== Study text ==
# INTRODUCING



## bek74 (Jun 26, 2006)

I wasn't going to introduce her just yet, as I have a heap of different emotions going through me. I know a few people who have been busting for me to show you all Cassy-Ann.

Cassy-Ann is a purebred Shih Tzu, that my husband had done alot of research into and she was bought from a highly recommended breeder.

She is absolutly stunning and has such a sweet personality. Cassy-Ann just loves Max to pieces and well Max has his moments, lol. Lets say when Cassy-Ann is swinging off his tail he isn't a big fan of hers, but when she wants cuddles and to go to sleep he is right there.

Well here she is.


----------



## Luna'sMom (Oct 7, 2007)

awwwww she is absolutely adorable :wub: :wub: :wub: :wub: :wub: :wub:


----------



## Kara (Apr 29, 2007)

OMG she is way too cute. My Mum is in love...haha


----------



## msmagnolia (Sep 8, 2004)

She's beautiful. I am so happy for you.....


----------



## Harley & Dakotas Mum (Jun 11, 2005)

Bek, you already know that I think Cassy-Ann is drop dead gorgeous!! Thank you SO MUCH for deciding to share her with us!!! :wub: I want to plant kisses all over that little fat belly!!! :wub: 

PS: So this means I don't have to keep my trap shut anymore right? LOL


----------



## gibbert (Jan 13, 2005)

I have gone both blind and crazy just from laying eyes on this cutie-patootie for only a few short seconds! Cassy-Ann is just precious! And the name is beautiful too. So glad to hear Max likes her (when she's not chomping on his tail!).

== Data for analysis ==

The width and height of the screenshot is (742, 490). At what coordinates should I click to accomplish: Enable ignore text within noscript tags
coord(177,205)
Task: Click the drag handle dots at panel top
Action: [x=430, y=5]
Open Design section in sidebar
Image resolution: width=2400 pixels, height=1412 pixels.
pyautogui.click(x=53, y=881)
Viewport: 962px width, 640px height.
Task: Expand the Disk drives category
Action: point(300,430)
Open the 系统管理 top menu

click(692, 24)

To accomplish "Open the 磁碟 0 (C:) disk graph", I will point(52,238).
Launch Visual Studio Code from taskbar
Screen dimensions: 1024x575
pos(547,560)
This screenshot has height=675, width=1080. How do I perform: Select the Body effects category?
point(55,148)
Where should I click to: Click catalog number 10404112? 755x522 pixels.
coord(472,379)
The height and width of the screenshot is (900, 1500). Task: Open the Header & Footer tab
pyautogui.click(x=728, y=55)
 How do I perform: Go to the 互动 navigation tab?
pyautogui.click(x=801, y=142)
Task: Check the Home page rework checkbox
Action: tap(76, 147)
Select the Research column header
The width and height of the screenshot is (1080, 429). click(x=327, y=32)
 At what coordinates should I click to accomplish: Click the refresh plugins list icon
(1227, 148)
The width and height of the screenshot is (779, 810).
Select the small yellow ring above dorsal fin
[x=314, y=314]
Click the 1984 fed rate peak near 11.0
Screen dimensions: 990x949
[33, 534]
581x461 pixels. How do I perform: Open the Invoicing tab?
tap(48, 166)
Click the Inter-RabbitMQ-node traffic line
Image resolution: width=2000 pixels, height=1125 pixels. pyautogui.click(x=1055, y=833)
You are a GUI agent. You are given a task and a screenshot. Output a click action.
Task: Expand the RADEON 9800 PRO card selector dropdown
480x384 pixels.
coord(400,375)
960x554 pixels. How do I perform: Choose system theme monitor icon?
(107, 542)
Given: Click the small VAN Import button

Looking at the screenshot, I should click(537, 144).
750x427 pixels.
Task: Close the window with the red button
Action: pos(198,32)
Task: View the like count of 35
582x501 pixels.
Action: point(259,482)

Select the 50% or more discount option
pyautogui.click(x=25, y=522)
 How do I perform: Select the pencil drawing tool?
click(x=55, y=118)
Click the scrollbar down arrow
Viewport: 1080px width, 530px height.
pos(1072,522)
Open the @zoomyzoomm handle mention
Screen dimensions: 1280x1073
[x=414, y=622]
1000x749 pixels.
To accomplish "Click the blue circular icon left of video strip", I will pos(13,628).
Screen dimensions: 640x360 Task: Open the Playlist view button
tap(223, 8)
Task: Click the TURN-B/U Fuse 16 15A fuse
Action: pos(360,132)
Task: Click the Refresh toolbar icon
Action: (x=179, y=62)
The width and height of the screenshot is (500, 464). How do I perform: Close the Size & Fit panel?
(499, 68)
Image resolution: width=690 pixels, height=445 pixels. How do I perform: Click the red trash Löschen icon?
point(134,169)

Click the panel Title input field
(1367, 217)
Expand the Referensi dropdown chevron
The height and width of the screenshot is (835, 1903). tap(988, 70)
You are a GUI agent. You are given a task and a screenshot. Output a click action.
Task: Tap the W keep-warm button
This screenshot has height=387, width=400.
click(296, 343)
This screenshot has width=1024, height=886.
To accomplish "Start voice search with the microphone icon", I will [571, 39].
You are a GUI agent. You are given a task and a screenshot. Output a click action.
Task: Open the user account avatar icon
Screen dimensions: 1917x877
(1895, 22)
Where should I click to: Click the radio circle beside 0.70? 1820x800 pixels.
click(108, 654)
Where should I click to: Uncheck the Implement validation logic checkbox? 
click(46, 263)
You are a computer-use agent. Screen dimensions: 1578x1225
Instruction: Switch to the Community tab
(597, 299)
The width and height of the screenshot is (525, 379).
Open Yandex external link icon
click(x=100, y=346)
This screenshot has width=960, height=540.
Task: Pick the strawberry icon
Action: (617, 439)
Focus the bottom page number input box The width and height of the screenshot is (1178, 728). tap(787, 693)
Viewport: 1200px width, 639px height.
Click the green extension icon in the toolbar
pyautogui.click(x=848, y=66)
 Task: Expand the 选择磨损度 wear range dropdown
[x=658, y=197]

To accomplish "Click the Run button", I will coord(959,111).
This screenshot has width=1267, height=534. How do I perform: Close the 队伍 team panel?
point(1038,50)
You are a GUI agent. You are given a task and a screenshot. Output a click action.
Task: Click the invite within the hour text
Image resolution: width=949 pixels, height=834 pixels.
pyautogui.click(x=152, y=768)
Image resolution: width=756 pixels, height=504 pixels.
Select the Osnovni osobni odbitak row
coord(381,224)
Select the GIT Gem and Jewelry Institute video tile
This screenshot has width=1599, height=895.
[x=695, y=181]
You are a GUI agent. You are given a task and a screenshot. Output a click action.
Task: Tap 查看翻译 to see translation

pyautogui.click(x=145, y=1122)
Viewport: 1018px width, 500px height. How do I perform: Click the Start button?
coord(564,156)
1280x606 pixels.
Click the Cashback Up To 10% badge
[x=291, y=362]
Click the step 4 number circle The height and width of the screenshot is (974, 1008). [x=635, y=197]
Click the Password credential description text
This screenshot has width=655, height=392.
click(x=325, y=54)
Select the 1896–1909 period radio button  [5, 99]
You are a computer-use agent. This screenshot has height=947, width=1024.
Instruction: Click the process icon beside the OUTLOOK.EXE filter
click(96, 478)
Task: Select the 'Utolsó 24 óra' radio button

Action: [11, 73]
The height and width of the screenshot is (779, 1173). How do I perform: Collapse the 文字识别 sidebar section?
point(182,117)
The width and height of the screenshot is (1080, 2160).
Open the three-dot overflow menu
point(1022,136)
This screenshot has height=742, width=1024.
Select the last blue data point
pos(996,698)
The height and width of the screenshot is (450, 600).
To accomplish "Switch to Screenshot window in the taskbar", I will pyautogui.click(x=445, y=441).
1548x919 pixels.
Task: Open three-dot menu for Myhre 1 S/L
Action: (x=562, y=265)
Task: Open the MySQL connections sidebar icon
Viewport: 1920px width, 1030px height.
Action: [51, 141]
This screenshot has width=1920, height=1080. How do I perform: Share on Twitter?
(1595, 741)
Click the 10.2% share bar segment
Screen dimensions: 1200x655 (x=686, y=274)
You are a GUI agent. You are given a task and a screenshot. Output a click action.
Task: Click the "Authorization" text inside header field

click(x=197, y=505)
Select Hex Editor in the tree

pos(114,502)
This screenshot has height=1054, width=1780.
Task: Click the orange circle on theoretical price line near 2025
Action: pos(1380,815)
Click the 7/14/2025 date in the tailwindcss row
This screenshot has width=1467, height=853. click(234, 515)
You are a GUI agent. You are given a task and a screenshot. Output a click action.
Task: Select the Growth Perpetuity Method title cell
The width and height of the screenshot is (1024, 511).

== Check your understanding ==
(A) According to the forum thread about Cassy-Ann, what breed of dog is she?
(B) Extend the forum thread about Cassy-Ann past its last post.
The material stands apart from the forum thread about Cassy-Ann.

== Task results ==
(A) A purebred Shih Tzu.

(B)
----------



## bek74 (Jun 26, 2006)

> Bek, you already know that I think Cassy-Ann is drop dead gorgeous!! Thank you SO MUCH for deciding to share her with us!!! :wub: I want to plant kisses all over that little fat belly!!! :wub:
> 
> PS: So this means I don't have to keep my trap shut anymore right? LOL[/B]



Right, flap away babe. I know the secret must have been killing ya, lol

I luv her little fat tum tum :wub: , I plant kisses on it all the time, lol

Thankyou all, Cassy-Ann is just precious


----------



## kathym (Aug 5, 2006)

SHE HAS A LITTLE DOLL FACE !!!!!!!!!!CONGRATULATIONS


----------



## harrysmom (Sep 28, 2007)

Cassy-Ann is beautiful!!!! :wub: Good luck with your precious new addition!!!! Debbie


----------



## Ptarana (Jul 12, 2006)

Oh she is such a doll baby, she looks just like my shih tzu. They have the sweetiest personality. I have to admit she is my best behaving dog. Nothing bothers her at all. You are gonna just fall more and more in love with her.


----------



## sophie (Jul 9, 2006)

OMG, she is adorable! I love that last picture - that tummy is calling out for a rub and a kiss. :wub:


----------



## sassy's mommy (Aug 29, 2005)

:wub:


----------



## I found nemo (Feb 23, 2006)

:wub: :wub: I love her Bek..
I am so happy she is yours now...
xoxo ANDREA :wub:


----------



## abbey (Apr 4, 2005)

She is soooo cute!!! :wub:


----------



## casa verde maltese (Apr 7, 2007)

She is a DOLL!!
Why keep her a secret - she's wonderfully cute!!
How fun! :wub:


----------



## The A Team (Dec 1, 2005)

Oh my goodness......what a cutie pie!!!! That's a face (and belly) to be kissed!


----------



## CrystalAndZoe (Jul 11, 2006)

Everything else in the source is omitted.